(Element lookup records)
::::::::

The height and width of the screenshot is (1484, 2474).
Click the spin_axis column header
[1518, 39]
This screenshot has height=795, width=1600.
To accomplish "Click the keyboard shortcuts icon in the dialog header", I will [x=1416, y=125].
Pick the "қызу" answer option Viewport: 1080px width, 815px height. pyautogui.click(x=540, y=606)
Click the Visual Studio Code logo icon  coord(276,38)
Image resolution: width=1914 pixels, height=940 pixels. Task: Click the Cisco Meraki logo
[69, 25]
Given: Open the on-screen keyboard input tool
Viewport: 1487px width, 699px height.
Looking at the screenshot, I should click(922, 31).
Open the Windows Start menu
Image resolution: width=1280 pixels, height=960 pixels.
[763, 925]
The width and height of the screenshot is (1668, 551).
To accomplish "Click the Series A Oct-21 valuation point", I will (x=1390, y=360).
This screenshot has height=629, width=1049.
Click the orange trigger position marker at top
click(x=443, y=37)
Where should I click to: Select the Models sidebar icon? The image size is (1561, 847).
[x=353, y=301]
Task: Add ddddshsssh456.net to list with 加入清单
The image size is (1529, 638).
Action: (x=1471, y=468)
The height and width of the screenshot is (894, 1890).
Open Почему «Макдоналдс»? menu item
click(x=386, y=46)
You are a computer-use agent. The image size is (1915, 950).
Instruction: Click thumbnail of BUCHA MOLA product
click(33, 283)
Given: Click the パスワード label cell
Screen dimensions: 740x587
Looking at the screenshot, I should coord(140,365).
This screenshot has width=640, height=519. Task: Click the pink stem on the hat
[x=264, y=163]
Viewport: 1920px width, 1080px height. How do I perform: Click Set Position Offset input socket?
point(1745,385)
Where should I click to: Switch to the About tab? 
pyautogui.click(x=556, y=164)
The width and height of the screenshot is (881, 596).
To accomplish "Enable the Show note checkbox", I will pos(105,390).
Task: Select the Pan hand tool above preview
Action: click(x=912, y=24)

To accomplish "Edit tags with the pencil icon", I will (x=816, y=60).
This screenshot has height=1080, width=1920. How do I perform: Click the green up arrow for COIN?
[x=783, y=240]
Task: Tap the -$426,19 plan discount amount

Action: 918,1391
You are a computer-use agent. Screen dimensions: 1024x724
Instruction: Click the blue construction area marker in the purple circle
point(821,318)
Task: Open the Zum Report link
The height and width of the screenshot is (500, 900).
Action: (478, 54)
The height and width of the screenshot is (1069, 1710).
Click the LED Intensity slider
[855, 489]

::::::::

> [What you will do] Arrange every line of the records above as a numbered list, leaving out blank lines.

> [Exercise output]
1. The height and width of the screenshot is (1484, 2474).
2. Click the spin_axis column header
3. [1518, 39]
4. This screenshot has height=795, width=1600.
5. To accomplish "Click the keyboard shortcuts icon in the dialog header", I will [x=1416, y=125].
6. Pick the "қызу" answer option Viewport: 1080px width, 815px height. pyautogui.click(x=540, y=606)
7. Click the Visual Studio Code logo icon  coord(276,38)
8. Image resolution: width=1914 pixels, height=940 pixels. Task: Click the Cisco Meraki logo
9. [69, 25]
10. Given: Open the on-screen keyboard input tool
11. Viewport: 1487px width, 699px height.
12. Looking at the screenshot, I should click(922, 31).
13. Open the Windows Start menu
14. Image resolution: width=1280 pixels, height=960 pixels.
15. [763, 925]
16. The width and height of the screenshot is (1668, 551).
17. To accomplish "Click the Series A Oct-21 valuation point", I will (x=1390, y=360).
18. This screenshot has height=629, width=1049.
19. Click the orange trigger position marker at top
20. click(x=443, y=37)
21. Where should I click to: Select the Models sidebar icon? The image size is (1561, 847).
22. [x=353, y=301]
23. Task: Add ddddshsssh456.net to list with 加入清单
24. The image size is (1529, 638).
25. Action: (x=1471, y=468)
26. The height and width of the screenshot is (894, 1890).
27. Open Почему «Макдоналдс»? menu item
28. click(x=386, y=46)
29. You are a computer-use agent. The image size is (1915, 950).
30. Instruction: Click thumbnail of BUCHA MOLA product
31. click(33, 283)
32. Given: Click the パスワード label cell
33. Screen dimensions: 740x587
34. Looking at the screenshot, I should coord(140,365).
35. This screenshot has width=640, height=519. Task: Click the pink stem on the hat
36. [x=264, y=163]
37. Viewport: 1920px width, 1080px height. How do I perform: Click Set Position Offset input socket?
38. point(1745,385)
39. Where should I click to: Switch to the About tab? 
40. pyautogui.click(x=556, y=164)
41. The width and height of the screenshot is (881, 596).
42. To accomplish "Enable the Show note checkbox", I will pos(105,390).
43. Task: Select the Pan hand tool above preview
44. Action: click(x=912, y=24)
45. To accomplish "Edit tags with the pencil icon", I will (x=816, y=60).
46. This screenshot has height=1080, width=1920. How do I perform: Click the green up arrow for COIN?
47. [x=783, y=240]
48. Task: Tap the -$426,19 plan discount amount
49. Action: 918,1391
50. You are a computer-use agent. Screen dimensions: 1024x724
51. Instruction: Click the blue construction area marker in the purple circle
52. point(821,318)
53. Task: Open the Zum Report link
54. The height and width of the screenshot is (500, 900).
55. Action: (478, 54)
56. The height and width of the screenshot is (1069, 1710).
57. Click the LED Intensity slider
58. [855, 489]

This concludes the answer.